Natasha
— There is something very wrong with Brazil.
Steve doesn't listen to me. He doesn't even look up from his cell phone as we walk through arrivals after retrieving our bags.
It's been about twenty minutes since we landed in Brazilian lands and, honestly, it's kind of boring here.
Where is the music? People dancing and smiling at you? Couples kissing. I heard they have sex on the street, but let's face it, that's too much, right? It was Holly who told me, but I didn't believe it. Holly is so provincial! She is that typical European who thinks that all of South America is the same.
Good thing I'm not uninformed, who doesn't have basic knowledge about Latin American countries. I am a person tuned in and knowledgeable about other cultures.
“Steve, why aren't they speaking Spanish?
Steve finally looks up from his phone staring at me in horror.
- What?
“Aren't you listening? Everyone is speaking a weird language that is definitely not Spanish! I studied Spanish at school for three months.
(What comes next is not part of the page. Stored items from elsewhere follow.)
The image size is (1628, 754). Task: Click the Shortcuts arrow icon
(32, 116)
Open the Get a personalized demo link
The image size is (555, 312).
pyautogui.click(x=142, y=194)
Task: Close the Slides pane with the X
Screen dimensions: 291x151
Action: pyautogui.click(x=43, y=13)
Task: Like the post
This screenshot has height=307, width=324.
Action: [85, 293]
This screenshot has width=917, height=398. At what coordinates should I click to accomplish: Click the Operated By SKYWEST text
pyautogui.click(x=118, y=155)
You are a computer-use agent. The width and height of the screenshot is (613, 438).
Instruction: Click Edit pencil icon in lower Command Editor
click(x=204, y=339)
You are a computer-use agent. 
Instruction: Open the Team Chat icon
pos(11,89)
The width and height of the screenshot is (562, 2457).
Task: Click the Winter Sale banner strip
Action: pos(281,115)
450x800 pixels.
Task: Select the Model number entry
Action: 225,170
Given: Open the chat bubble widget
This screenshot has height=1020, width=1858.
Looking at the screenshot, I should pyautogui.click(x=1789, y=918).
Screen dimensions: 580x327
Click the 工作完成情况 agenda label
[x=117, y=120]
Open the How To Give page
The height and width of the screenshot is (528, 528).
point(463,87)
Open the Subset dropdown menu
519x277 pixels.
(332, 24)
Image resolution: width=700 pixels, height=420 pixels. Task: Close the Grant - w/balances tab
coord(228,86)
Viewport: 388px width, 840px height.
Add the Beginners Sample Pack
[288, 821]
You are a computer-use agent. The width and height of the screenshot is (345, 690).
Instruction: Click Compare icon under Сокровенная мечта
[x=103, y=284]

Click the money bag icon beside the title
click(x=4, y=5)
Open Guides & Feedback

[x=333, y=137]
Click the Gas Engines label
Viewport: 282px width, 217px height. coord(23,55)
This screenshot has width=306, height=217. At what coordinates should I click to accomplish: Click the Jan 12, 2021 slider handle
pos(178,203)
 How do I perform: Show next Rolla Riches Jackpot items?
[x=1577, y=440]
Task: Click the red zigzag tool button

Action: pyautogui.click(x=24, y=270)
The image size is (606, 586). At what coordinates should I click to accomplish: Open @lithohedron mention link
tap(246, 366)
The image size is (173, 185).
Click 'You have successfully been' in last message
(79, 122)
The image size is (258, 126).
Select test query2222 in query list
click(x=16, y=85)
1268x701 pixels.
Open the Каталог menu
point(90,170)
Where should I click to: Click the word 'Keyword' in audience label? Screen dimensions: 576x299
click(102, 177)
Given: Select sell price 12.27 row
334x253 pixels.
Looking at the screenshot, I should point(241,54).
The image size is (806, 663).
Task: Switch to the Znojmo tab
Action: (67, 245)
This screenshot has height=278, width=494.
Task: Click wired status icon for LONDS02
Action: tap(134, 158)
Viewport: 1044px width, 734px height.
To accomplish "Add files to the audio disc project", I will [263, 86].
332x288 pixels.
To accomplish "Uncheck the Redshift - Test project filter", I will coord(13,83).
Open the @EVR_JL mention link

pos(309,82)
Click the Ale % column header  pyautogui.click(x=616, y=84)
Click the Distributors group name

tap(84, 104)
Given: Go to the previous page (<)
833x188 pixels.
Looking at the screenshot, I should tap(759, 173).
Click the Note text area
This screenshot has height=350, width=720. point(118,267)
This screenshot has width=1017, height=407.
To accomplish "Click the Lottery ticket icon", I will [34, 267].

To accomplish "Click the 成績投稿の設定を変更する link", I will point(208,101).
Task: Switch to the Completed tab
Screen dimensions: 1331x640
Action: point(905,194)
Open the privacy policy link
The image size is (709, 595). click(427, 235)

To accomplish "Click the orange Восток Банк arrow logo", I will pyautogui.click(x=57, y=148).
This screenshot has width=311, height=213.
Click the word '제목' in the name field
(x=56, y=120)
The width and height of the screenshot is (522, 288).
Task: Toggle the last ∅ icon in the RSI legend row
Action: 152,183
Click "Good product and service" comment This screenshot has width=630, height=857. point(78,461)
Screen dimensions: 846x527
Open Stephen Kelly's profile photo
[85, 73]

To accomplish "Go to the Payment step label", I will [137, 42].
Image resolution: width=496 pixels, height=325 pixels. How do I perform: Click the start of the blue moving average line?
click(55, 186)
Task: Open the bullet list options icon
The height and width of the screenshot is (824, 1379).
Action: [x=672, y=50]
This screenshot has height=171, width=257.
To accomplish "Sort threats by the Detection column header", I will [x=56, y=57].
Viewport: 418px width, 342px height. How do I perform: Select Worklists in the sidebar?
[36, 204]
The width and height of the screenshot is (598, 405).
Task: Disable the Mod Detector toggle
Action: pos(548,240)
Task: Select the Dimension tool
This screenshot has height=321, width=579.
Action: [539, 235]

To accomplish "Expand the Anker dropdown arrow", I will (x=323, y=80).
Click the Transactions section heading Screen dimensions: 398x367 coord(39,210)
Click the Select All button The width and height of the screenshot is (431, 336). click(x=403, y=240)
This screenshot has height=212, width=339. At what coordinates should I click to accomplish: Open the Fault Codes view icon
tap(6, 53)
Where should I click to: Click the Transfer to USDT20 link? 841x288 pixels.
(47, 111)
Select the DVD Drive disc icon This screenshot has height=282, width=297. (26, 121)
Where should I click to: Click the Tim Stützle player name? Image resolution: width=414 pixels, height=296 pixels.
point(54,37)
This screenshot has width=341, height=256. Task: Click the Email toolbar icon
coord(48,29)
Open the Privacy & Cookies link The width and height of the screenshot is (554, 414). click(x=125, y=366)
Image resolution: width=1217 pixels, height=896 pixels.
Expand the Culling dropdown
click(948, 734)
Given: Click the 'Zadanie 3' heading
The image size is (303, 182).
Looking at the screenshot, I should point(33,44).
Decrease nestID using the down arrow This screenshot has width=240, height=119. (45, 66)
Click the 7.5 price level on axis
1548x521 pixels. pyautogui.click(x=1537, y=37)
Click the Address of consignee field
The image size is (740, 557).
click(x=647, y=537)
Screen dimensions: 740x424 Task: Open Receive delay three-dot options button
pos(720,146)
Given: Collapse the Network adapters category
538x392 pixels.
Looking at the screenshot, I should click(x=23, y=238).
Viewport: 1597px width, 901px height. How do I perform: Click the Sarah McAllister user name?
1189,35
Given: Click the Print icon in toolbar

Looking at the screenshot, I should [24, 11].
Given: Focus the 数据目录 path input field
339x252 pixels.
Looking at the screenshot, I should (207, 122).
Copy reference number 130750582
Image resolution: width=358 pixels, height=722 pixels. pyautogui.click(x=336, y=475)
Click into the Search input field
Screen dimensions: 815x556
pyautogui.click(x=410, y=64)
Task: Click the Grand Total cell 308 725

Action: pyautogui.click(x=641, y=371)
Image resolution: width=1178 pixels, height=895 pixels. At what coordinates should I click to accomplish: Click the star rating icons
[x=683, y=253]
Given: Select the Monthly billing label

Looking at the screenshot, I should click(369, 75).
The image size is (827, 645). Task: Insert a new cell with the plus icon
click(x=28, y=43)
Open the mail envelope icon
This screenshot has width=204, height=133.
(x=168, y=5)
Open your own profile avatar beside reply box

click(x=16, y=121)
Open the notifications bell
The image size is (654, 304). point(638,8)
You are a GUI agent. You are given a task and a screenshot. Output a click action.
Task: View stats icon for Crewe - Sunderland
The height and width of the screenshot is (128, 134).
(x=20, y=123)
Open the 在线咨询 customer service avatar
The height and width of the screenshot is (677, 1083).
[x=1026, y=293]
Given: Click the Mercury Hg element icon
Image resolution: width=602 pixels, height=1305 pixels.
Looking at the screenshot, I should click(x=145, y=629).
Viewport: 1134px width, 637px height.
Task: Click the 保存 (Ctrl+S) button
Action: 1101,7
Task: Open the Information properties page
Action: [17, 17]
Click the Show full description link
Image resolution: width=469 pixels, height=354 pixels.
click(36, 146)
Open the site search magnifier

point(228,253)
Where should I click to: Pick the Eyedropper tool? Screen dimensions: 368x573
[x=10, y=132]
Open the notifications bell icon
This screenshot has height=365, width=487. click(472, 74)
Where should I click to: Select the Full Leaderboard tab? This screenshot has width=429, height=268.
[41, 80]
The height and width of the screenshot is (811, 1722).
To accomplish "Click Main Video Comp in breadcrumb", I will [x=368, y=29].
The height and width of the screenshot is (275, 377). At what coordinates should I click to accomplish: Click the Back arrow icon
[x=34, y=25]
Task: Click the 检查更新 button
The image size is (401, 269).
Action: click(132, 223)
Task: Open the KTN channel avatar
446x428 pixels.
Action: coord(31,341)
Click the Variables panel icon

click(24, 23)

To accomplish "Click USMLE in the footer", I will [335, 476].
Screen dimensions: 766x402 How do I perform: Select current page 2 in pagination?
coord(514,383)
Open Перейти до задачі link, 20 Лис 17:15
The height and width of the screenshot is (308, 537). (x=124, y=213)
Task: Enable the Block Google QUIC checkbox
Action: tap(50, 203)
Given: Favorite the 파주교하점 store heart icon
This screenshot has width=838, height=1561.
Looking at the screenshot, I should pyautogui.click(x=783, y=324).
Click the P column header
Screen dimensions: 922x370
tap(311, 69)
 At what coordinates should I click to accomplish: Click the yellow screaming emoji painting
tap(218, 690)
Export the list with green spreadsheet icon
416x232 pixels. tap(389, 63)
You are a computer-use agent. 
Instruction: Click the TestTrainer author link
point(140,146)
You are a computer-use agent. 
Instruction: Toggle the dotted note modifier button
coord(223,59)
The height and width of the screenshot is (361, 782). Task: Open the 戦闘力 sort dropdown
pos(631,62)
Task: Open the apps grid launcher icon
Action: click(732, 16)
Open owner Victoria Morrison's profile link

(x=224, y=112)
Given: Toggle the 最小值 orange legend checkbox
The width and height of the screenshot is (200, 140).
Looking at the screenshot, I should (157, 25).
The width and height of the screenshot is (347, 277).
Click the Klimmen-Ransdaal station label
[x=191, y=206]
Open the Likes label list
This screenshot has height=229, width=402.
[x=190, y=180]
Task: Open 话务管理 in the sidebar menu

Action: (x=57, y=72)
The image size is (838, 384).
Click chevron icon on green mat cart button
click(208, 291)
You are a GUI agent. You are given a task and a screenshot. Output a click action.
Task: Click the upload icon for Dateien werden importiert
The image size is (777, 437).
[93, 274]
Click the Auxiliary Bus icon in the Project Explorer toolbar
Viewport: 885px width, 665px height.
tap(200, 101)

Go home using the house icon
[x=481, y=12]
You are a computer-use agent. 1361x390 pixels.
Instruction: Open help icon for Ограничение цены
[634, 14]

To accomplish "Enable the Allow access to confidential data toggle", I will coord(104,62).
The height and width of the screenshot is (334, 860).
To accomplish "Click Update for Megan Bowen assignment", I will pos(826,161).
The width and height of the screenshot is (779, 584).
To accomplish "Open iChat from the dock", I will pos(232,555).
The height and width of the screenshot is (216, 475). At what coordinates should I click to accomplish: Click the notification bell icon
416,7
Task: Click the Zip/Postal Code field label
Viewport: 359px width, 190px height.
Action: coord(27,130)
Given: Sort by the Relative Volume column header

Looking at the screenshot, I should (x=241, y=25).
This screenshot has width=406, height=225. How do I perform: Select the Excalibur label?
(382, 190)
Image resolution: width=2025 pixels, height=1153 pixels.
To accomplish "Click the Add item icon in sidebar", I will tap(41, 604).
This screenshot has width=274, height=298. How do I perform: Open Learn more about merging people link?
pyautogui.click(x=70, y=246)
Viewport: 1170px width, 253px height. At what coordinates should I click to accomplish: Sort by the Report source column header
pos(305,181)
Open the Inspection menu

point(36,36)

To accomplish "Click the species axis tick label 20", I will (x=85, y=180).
I'm practically Shakira, my Spanish is very good.
— Natasha, this is Brazil, not Colombia.
- Is not the same thing?
"For God's sake, do you say you're kidding?"
Why is Steve staring at me like I'm stupid?
— Portuguese is spoken in Brazil, Natasha.
— But I spent the last week practicing how to say "buenos dias, gracias e tu eres muy guapo" for nothing?
"Why would I need to say 'tu eres muy guapo'?"
"You don't even know what it means!" — deconvert.
Steve doesn't need to know that I practiced flirting in Spanish because I didn't want to miss the opportunity.
It's definitely an experience I have to have!
I still remember when I was a teenager and dreamed of traveling to Mexico and hooking up with cute boys.
Muchachos muy guapo, sin señor.
Of course, he wasn't going to cheat on Steve or anything, but a little innocent flirting with a native wasn't going to hurt. Too bad I'm fulfilling my dream of traveling to a hot and sensual Latin country while I'm married.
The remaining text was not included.